> **DIRECTIONS**: Extract the lines from the first one in the records below through the line containing "Viewport: 1028px width, 578px height.", keeping both ends and leaving out any pictures.

> **DATA EXTRACTS**:

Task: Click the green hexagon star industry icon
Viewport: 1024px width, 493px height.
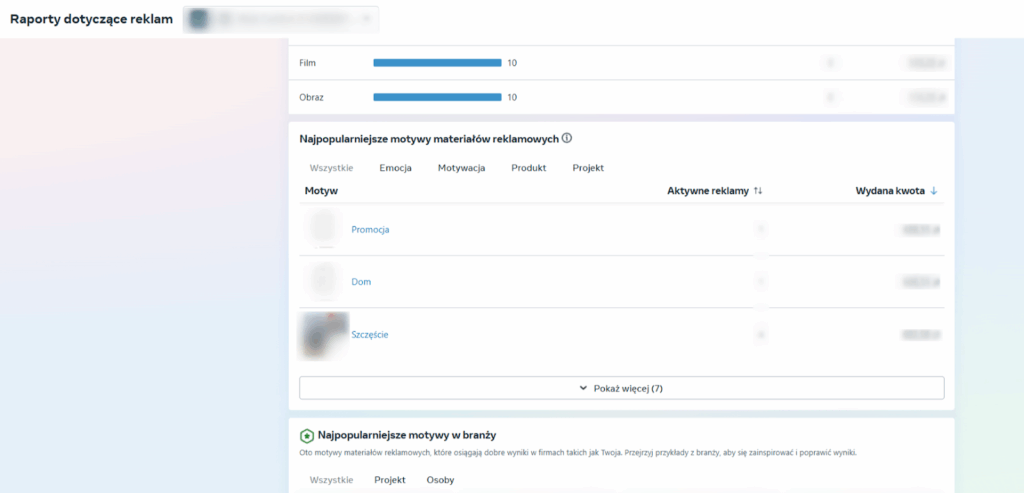Action: (307, 436)
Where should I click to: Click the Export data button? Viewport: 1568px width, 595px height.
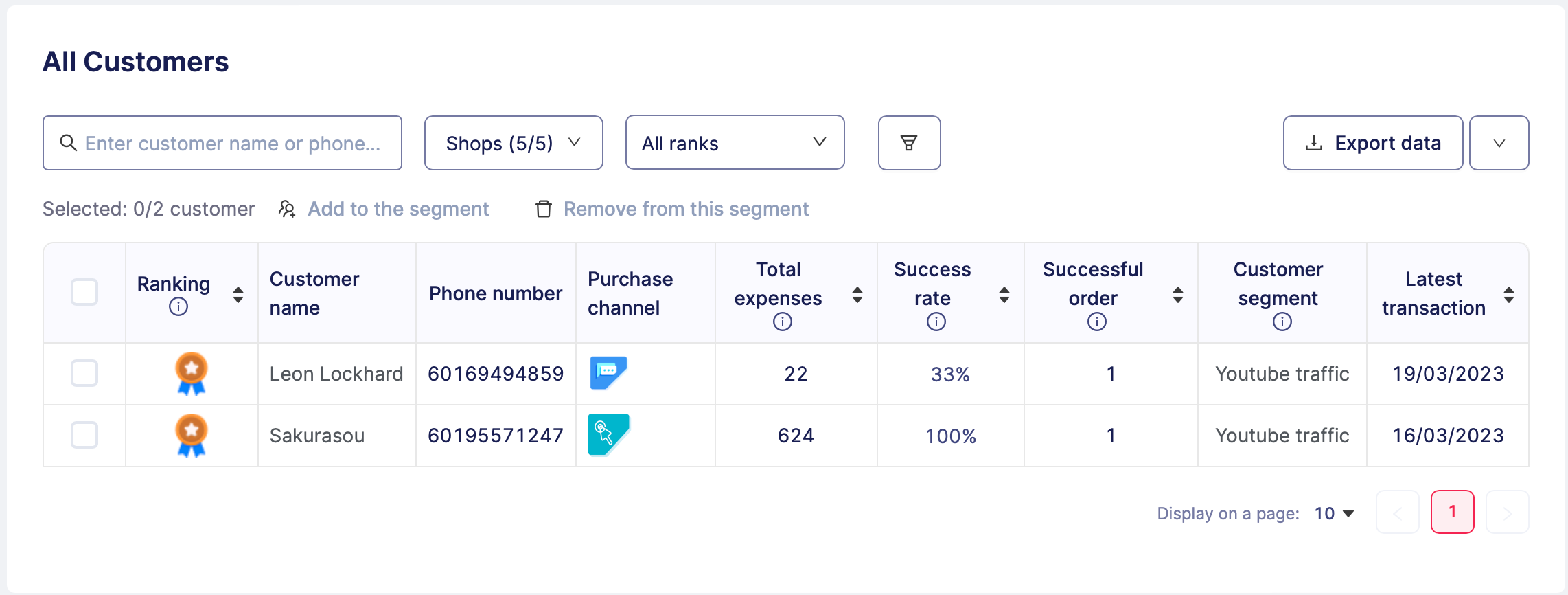tap(1372, 143)
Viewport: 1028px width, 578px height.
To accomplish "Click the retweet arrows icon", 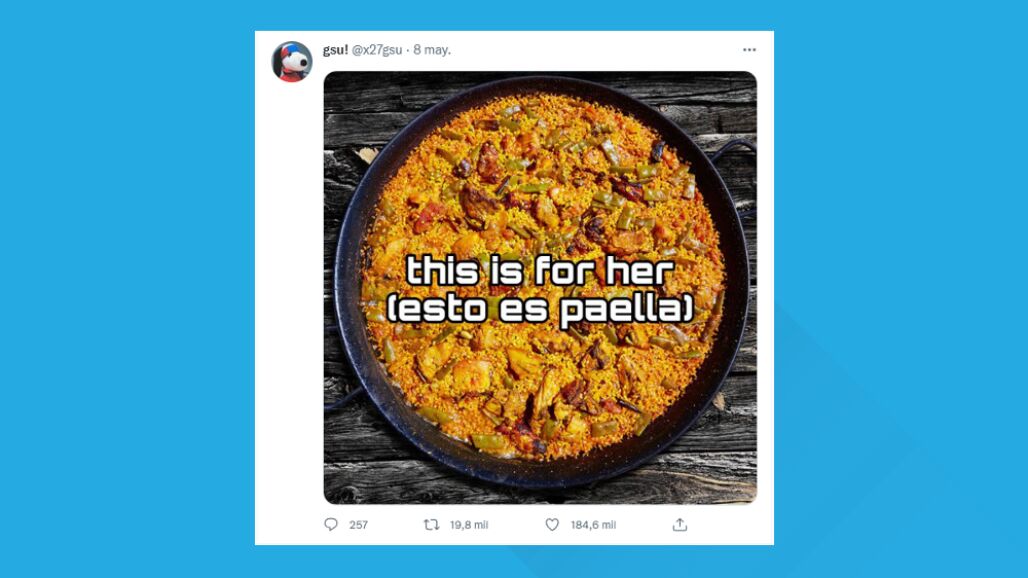I will pyautogui.click(x=432, y=524).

> **TASK RESPONSE**:
Task: Click the green hexagon star industry icon
Viewport: 1024px width, 493px height.
Action: (307, 436)
Where should I click to: Click the Export data button? Viewport: 1568px width, 595px height.
tap(1372, 143)
Viewport: 1028px width, 578px height.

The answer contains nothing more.